ホンダは直列4気筒648ccエンジンを搭載するネイキッドロードスポーツ『CB650R』を新発売。このクラスの“CB”は従来から存在し、2014年にデビューした『CB650F』が記憶に新しい。

HSTC(ホンダ・セレクタブル・トルク・コントロール)も新搭載され、高性能と扱いやすさを両立し、乗り手とマシンの親和性を一段と向上したのが新型『CB650R』だ。スポーツバイクの根源的な楽しさを深めただけでなく、上質感もそこに加わり、「そろそろロクハンもいいかもしれない」と、本気で思わせる完成度の高さである。

『CB650R』となってどう変わったのか、実車を見ながら開発責任者(LPL)の筒井則吉氏(本田技術研究所 二輪R&Dセンター)と、LPL代行・吉田昌弘氏(本田技術研究所 二輪R&Dセンター)に詳しく教えてもらった。

スポーツバイクらしさを追求し、全面刷新!


----:開発の狙いは?

筒井氏:コンセプトを“都市のライフスタイルに興奮を”にし、各技術領域で進化を遂げています。

●車体=いっそうの軽量化とマスの集中化を図り、スポーツ性能を向上。
●足まわり=バネ下重量低減を図った倒立フロントフォーク採用などによる上質なライディングフィール。
●パワーユニット=レスポンスと吹け上がりを向上させた官能的な直4フィール。
●スタイリング=マス集中プロポーションと装備進化による新世代CBシリーズとしての独自性表現。
●電装・制御=運動性能向上に寄与する電装品と、Honda セレクタブルトルク コントロール(HSTC)やエマージェンシーストップシグナルなど安心を支える装備の採用。

----:メインフレームはツインスパー形状を『CB650F』から継承していますね。

筒井氏:剛性バランスと構成部品を見直しつつ、スチールの持つしなやかな特性を活かしています。

吉田氏:ピボットプレートを従来の鍛造製からプレス成型品を組み合わせたボックス構造とし、エンジン後方上側に位置するエンジンハンガーは、クロスパイプに一体化。
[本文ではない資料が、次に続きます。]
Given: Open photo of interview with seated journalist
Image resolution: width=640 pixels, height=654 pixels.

ライダースペースをタイトに設定したシートレールで、シート後端は従来より約60mm短縮させてマス集中に貢献しています。

筒井氏:完成車重量は『CB650F』に比べて6kg低減です。

吉田氏:新しいシャシーは、不快なエンジン振動もだいぶ減っています。

旋回力を高めた足まわり


----:もちろん足まわりも刷新したと。

筒井氏:ホイールのY字型スポークを5本から6本に。各部が薄肉化され、フロント440g、リヤ530gの軽量化を達成しました。慣性モーメント低減により、コーナリング時の軽快なハンドリングを生み出しています。
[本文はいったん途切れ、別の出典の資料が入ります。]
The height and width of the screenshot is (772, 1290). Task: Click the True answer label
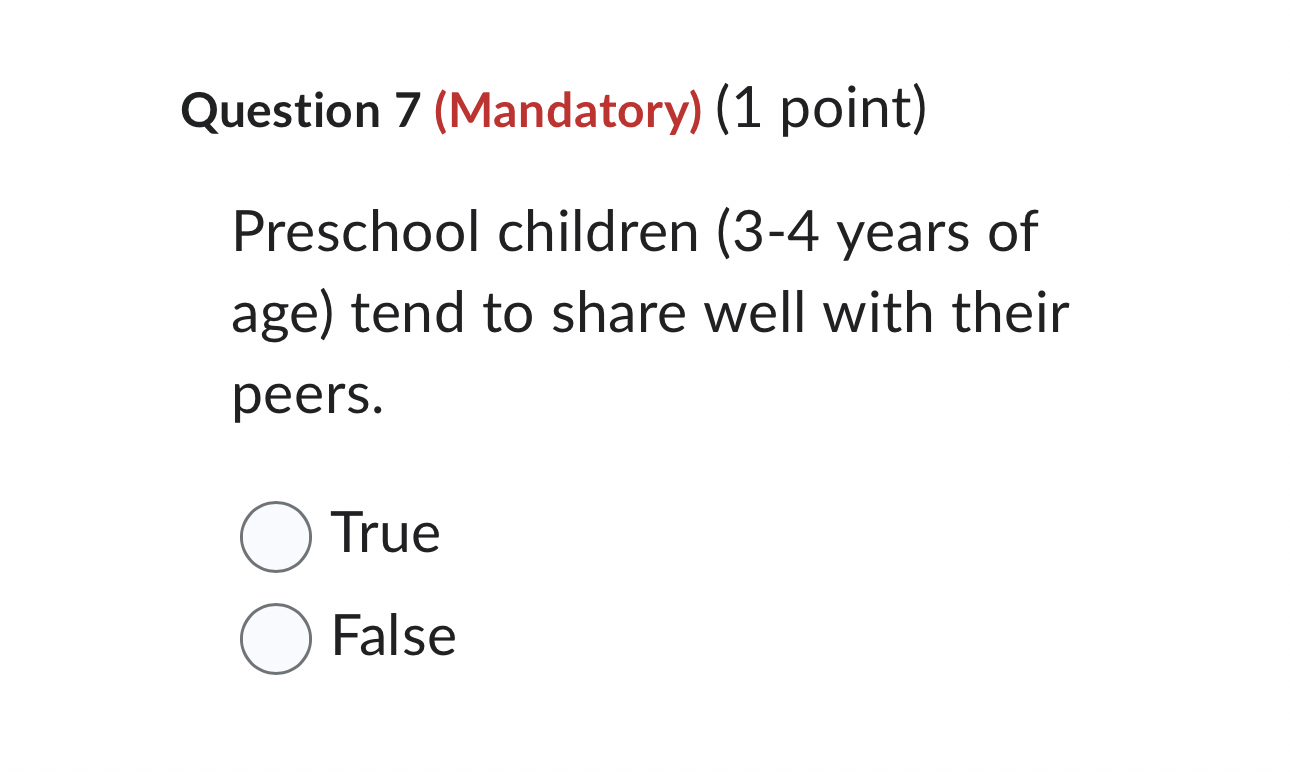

吉田氏:フロントブレーキは新設計のφ310mm10ピンフローティングディスクとラジアルマウントキャリパーの組み合わせで、ブレーキパッドの材料も変更。レバーへの入力に対しリニアな減速フィールと制動力を確保しました。

----:エマージェンシーストップシグナルとは?

筒井氏:56km/h以上で走行時の急ブレーキをABSモジュレーターが判定すると、ハザードランプを高速点滅させて後続車などに注意を促します。

----:CB650Fではフロントフォークが正立式でしたが、倒立式にグレードアップを。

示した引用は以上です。